Copy the listing verbatim, beginning at the line that contains "The width and" and stopping after the last line of the listing. Omit the pictures from your copy.

> [Records]
━━━━━━━━

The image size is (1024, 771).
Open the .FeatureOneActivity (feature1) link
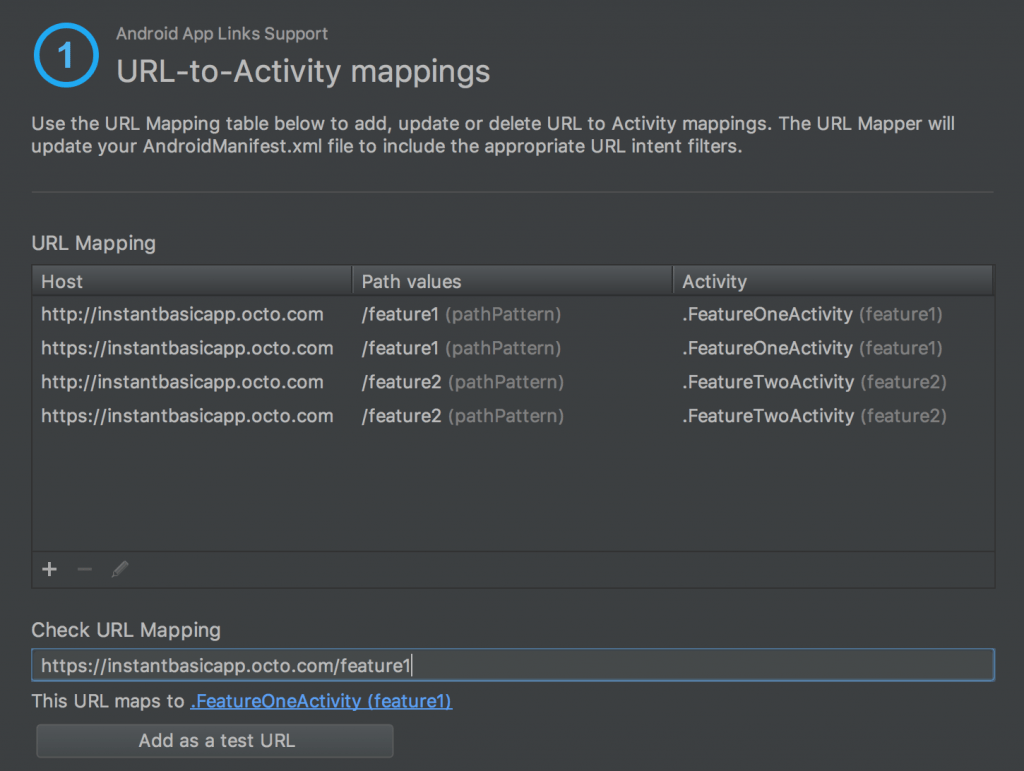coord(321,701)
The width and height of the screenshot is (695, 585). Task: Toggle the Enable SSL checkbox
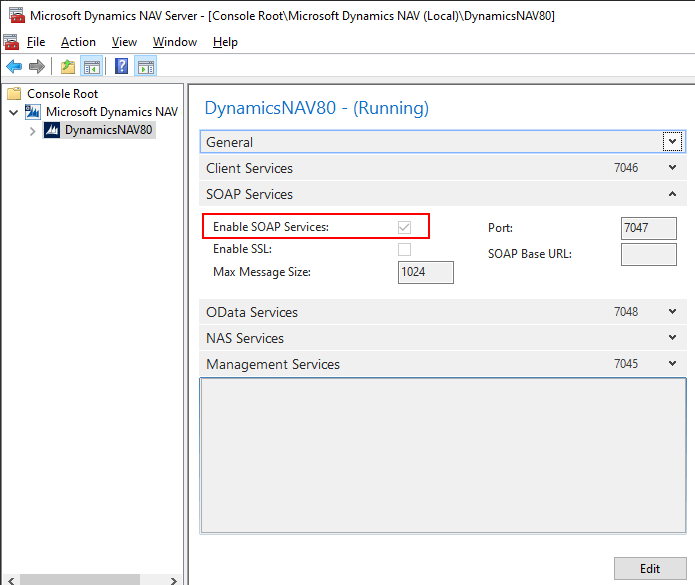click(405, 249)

━━━━━━━━

> [Full response]
The width and height of the screenshot is (695, 585). Task: Toggle the Enable SSL checkbox
click(405, 249)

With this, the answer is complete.